Il me faut ici ajouter encore la réflexion suivante: cela aurait pu être nettement plus grave que les problèmes actuels, qui sont principalement dus à une panne système. Je n’ose imaginer ce qui se serait passé, si un cybercriminel s’en était pris sciemment à cette infrastructure avec de mauvaises intentions.
Facteur de risque 5: des vies menacées
Je comprends évidemment que les hôpitaux, tout comme n’importe quelle organisation finalement, sont aux prises avec des budgets limités et que l’ICT n’est actuellement pas considérée comme l’une des missions fondamentales de ces organismes de santé. Mais il y a un ‘détail’ qu’ils ont peut-être négligé un peu vite. Lors de l’évaluation des risques de sécurité, on envisage par défaut cinq catégories de dangers, afin que les entreprises puissent plus facilement estimer l’importance de la sécurité pour elles en tant qu’organisation. Ces catégories varient de 1 (impact minimal sur le fonctionnement de l’entreprise ou sur d’autres effets) à 5 (menaces maximales pour les vies humaines). Tout le monde est d’accord pour dire qu’au moins une partie de l’infrastructure hospitalière appartient à la catégorie supérieure. Tout le monde sauf la haute direction donc.
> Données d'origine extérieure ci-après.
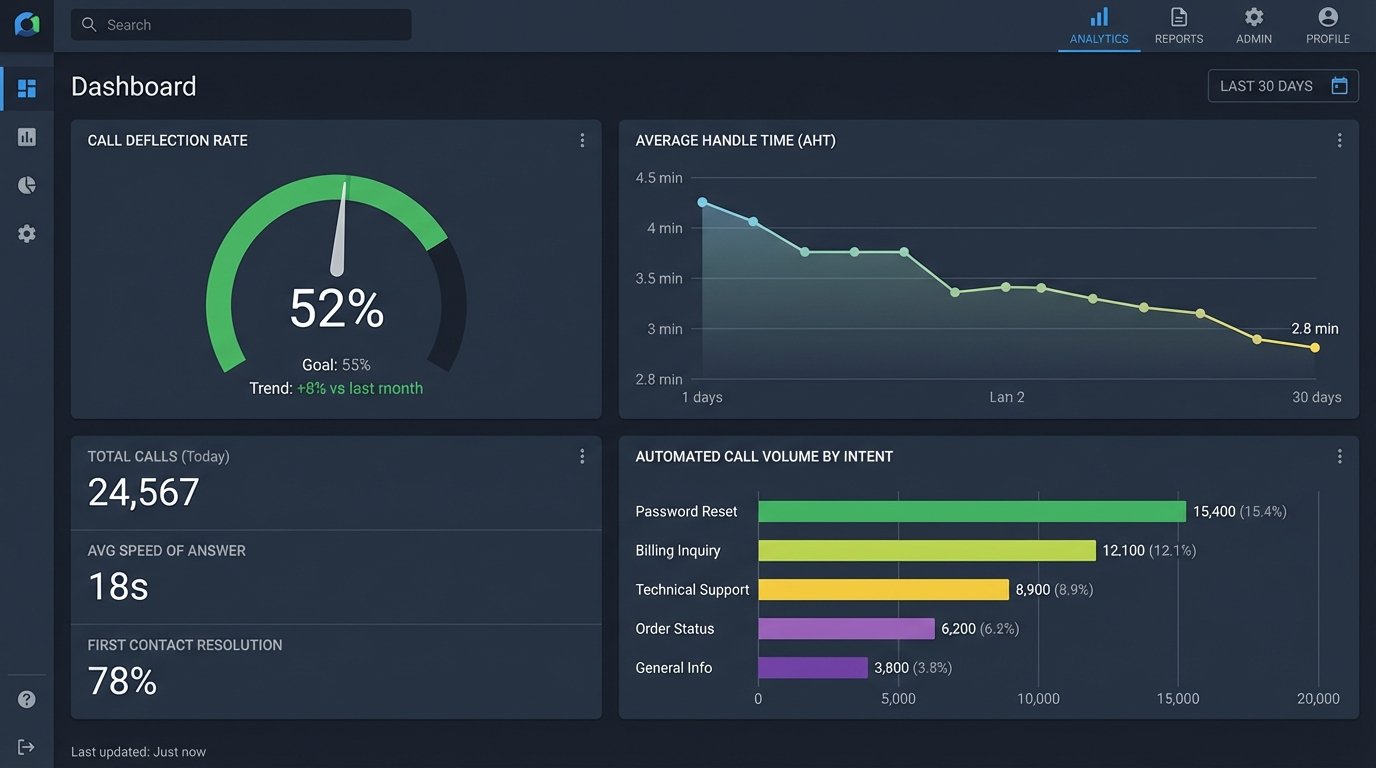Open the Average Handle Time options menu
The height and width of the screenshot is (768, 1376).
[1339, 141]
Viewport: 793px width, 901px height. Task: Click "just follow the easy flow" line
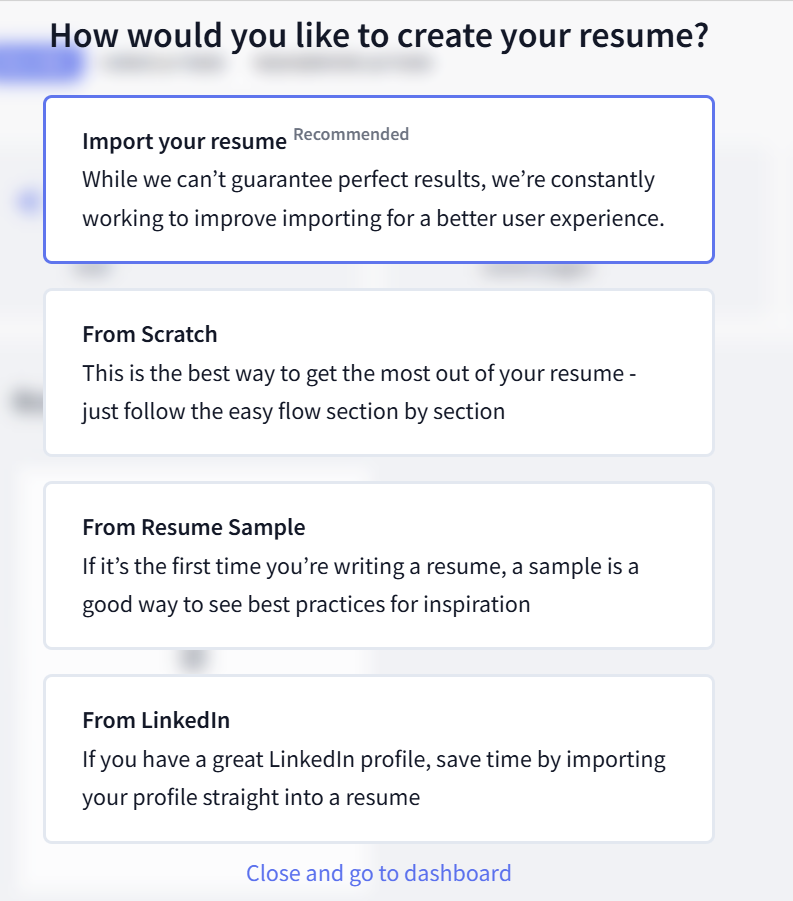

Il faut prendre conscience que la situation aurait pu être nettement plus grave. Une indisponibilité totale de l’infrastructure numérique peut coûter réellement des vies, et elle donc être sécurisée comme telle.
Mais trop souvent, on voit resurgir le même modèle. Les ICT-managers plaident pour une augmentation de leur budget sécurité et évoquent généralement les risques liés à une sécurité trop faible – y compris le danger pour les patients et les collaborateurs. La direction les écoute avec bienveillance, mais décide en fin de compte qu’il y a des projets encore plus urgents, qui s’intègrent “plus étroitement à la mission de l’entreprise et aux priorités correspondantes”. Si un incident se manifeste alors, comme c’est à présent le cas chez ZNA, ces mêmes managers se disent surpris de ‘découvrir’… subitement que leur sécurité et la reprise après sinistre sont insuffisantes. Dans le pire des cas, ils essuient la sueur de leur front, se disent heureux que les dommages ne soient pas plus graves et ils poursuivent simplement leur chemin.
On ne peut qu’espérer que les problèmes chez ZNA soient un révélateur pour l’ensemble des hôpitaux. Qu’ils prennent conscience que cela aurait pu être nettement plus sérieux car une indisponibilité totale de l’infrastructure numérique peut coûter réellement des vies, et elle doit donc être sécurisée comme telle. On pourrait alors conclure après coup en toute sérénité que non seulement le réseau ZNA, mais toutes les cliniques belges peuvent souffler un ouf de soulagement du fait que l’incident soit plutôt limité. Et c’est sans parler de la réaction des patients.